Robotic Ants & Snakes

Earlier this month, at the annual meeting for the Society for Experimental Biology, Markus Knaden of the University of Zurich presented findings that ants use landmarks for navigation with a backup "path integrator" system. This path integrator contually measures the distance traveled and utilizes an internal compass, but is prone to accumulating errors, so the ants have to return to the nest in order to "reset" their bearings.

This research regarding landmark learning and path integration has already been applied in autonomous robots, Knaden says. By incorporating resets of the path integrator at specific locations, the orientation and navigation of the robots can grow even more reliable.

In fields such as biophysics, scientists apply physics to biological systems. Frequently, the inverse is also true and a field of physical science can learn from biology. This happens often in nanotechnology and also in the field of robotics.

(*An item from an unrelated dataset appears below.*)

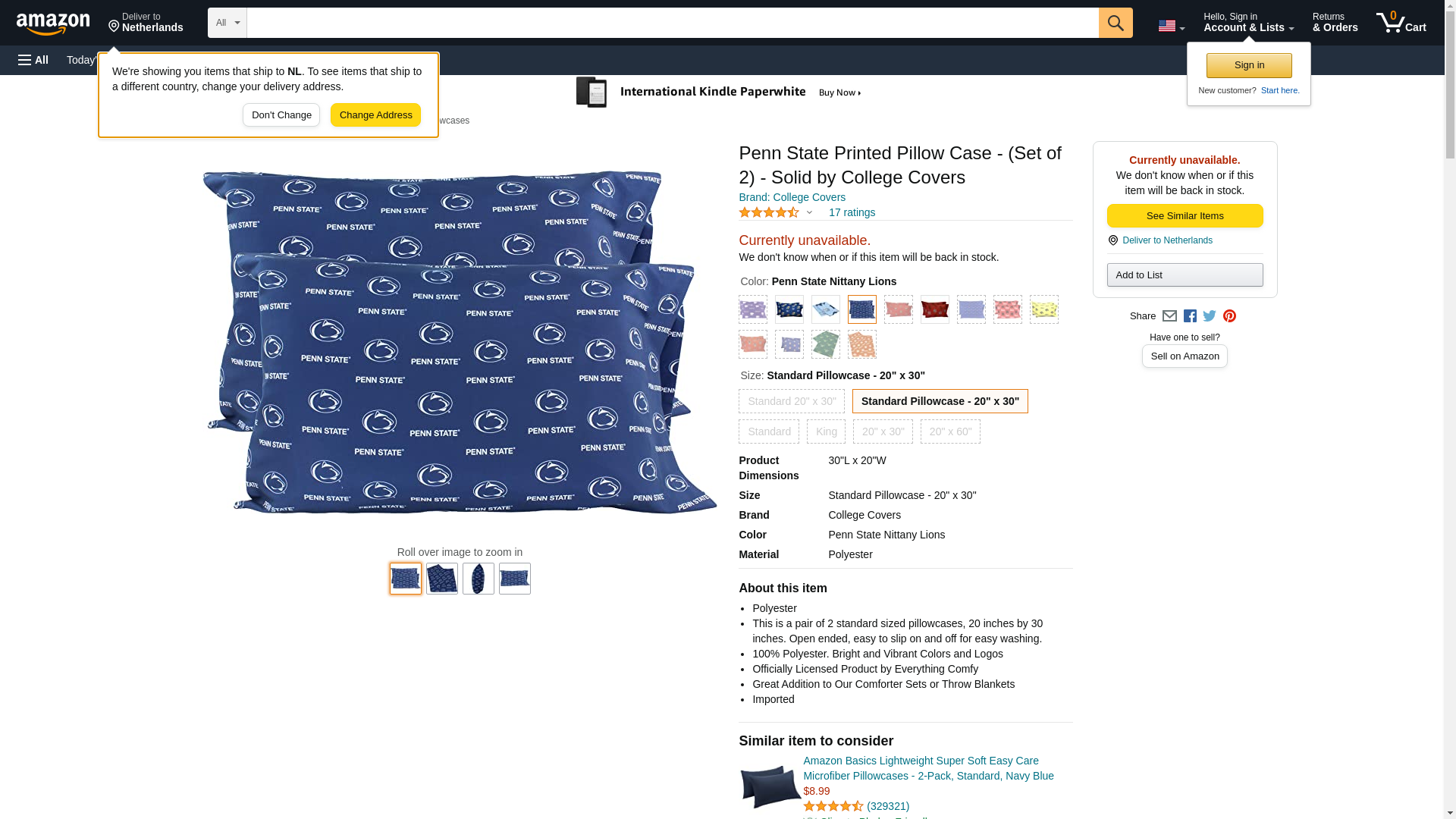This screenshot has width=1456, height=819.
Task: Select King size option
Action: pos(826,431)
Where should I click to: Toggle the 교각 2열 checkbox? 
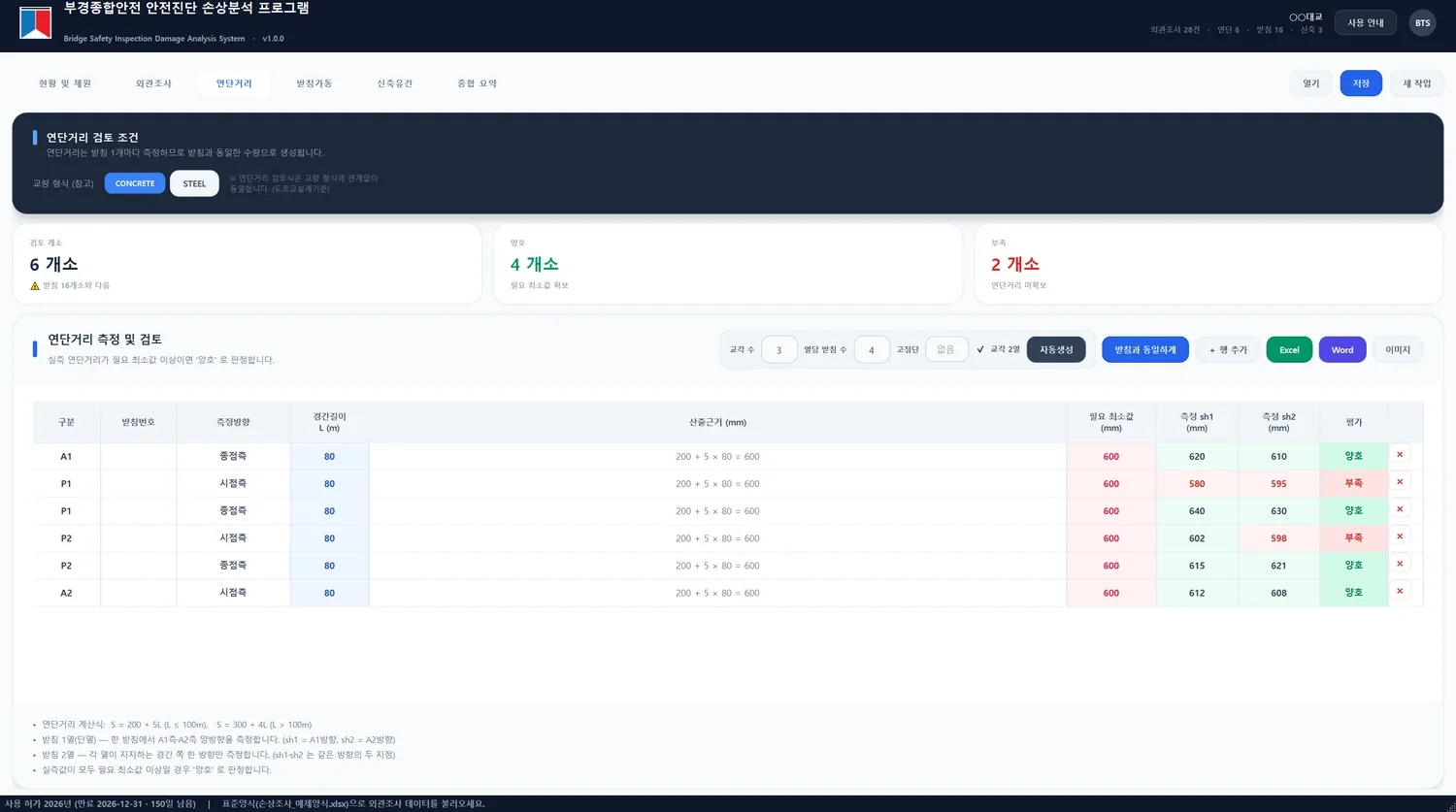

Robots have been incorporating applications of biological systems since their creation. In recent years, most practical research in the field has abandoned the android (or human-shaped robot) for insectoid robots or even life-saving snake robots. Instead of creating movement programs from scratch, engineers have focused on creating systems that can mimic the biological process of learning and evolution to create robots that can develop their own internal rules on movement and problem-solving based on trial and error, with appropriate feedback measures.

We may not see a robot like Data (from Star Trek, for the less geeky among us) anytime soon, but with systems like these in place robotics engineering has a definite role in the future.